After adding support for BF16 to Gemmini, the next research tract was to examine the impact of this specialized floating point format on a generated systolic approach. Experimentation was focused on two categories of metrics: resource utilization and accuracy. Each category had its own experimental methodology for testing.

#### A. Power and Area

To gather power and area statistics, seven different Gemmini configurations were run through the Hammer [19] VLSI flow until the end of place and route (PAR) backed by Cadence Genus and Innovus tools. The first configuration used was a baseline FP32 configuration with 256 KB of scratchpad memory and 64 KB accumulator memory. This configuration acted as a baseline for comparison, as most common ML workloads are based on FP32. The next two configurations tested were FP16, one with the same sized memories as FP32 and one with half-sized memories, such that the number of entries matched those of FP32. These configurations also were used as a baseline to explore specific benefits of BF16 compared to the FP16 standard. Next, two BF16 configurations were tested with the same memory sizing as the FP16 configurations. Finally, two INT8 configurations were tested, one with the same size memory as the FP32 configuration and one with fourth-sized memories, such that they held the same number of entries as the previous configurations. The INT8 configurations were used as a comparison between floating-point and the typical quantization datatype. All configurations used an 8x8 systolic array with a tile size of 1x1.

## B. Accuracy

- 1) Tensorflow-Only Accuracy: Initially, this paper relied onmodels generated and tested using Google's Tensorflow (TF) [20] as the only source of accuracy metrics for the discussed datatypes. However, feedback suggested that the measured accuracies reflected software and hardware characteristics of TF and the backing compute device rather than what Gemmini could accomplish. Specifically, the use of an 8x8 systolic array in Gemmini would lead to the build-up of precision errors as results were accumulated into and converted out of FP32. These errors would be dependent on the size of the systolic array, and thus the 256x256 TPU backing TF would produce different results than the 8x8 Gemmini. Moreover, the TF uses several different rounding modes to optimize performance, while Hardfloat does not. This again would lead to discrepancies between Gemmini accuracy and TF accuracy. This all being said, the results from TF are still included to provide a frame of reference for the level of accuracy state-of-the-art and highly optimized systems can achieve with each datatype.
- 2) Comparing Gemmini to Tensorflow: With discrepancies in mind, additional testing was done to explore the differences between the results produced by BF16 models running on TF and those produced by BF16 models running on Gemmini using the same weights. For these experiments five networks based on a modified LeNet-5 [21] were trained using BF16 in Tensorflow on the CIFAR-10 [22] dataset. Additional complications arose from the fact that TF saves weights in FP32 for BF16 calculation while Gemmini uses BF16 weights for BF16 calculation. To address this, an additional 5 models were generated by taking the original 5 models and sending their weights on a round-trip from FP32 to BF16 to FP32, such that

the resulting weights were FP32 values where the last 16 bits were 0 (thus the FP32 and BF16 values should be equal).

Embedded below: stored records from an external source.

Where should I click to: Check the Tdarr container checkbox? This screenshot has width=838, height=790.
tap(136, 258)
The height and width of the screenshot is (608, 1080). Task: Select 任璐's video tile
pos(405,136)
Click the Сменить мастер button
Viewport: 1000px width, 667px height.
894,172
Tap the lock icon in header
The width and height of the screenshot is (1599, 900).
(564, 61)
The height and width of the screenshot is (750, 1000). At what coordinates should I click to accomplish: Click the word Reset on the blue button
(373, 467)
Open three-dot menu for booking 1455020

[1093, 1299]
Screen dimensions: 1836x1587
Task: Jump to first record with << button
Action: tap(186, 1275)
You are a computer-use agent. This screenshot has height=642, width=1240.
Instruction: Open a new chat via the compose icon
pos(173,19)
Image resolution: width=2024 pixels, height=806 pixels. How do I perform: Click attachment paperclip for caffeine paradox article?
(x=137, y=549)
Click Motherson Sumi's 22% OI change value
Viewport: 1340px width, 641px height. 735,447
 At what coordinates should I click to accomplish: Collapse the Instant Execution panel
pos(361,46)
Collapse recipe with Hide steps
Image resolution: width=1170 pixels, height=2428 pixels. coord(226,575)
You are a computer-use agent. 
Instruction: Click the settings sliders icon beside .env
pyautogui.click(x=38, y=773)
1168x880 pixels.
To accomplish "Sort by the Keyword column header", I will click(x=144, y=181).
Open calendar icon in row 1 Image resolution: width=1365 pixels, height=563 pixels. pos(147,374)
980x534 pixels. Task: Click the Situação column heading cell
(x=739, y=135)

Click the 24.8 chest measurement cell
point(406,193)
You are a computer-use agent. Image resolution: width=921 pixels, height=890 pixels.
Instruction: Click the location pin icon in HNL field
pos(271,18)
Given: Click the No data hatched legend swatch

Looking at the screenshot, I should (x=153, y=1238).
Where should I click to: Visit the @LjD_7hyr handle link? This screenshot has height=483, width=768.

These models were then run through a processing function to produce header files containing their weight values, as well as the predictions that the model would make for a given subset of the CIFAR-10 dataset, measured in size four batches. A separate processing function also generated a header file for a variable number of images and their labels. Using these two functions, header files for the 10 models, images, and labels were generated for batch sizes of 1, 2, 25, 125, 250, 1250, and 2000. Ultimately the largest batch size used in testing was 125 (corresponding to 500 test images) due to the limitations of the memory of a FireSim FPGA image.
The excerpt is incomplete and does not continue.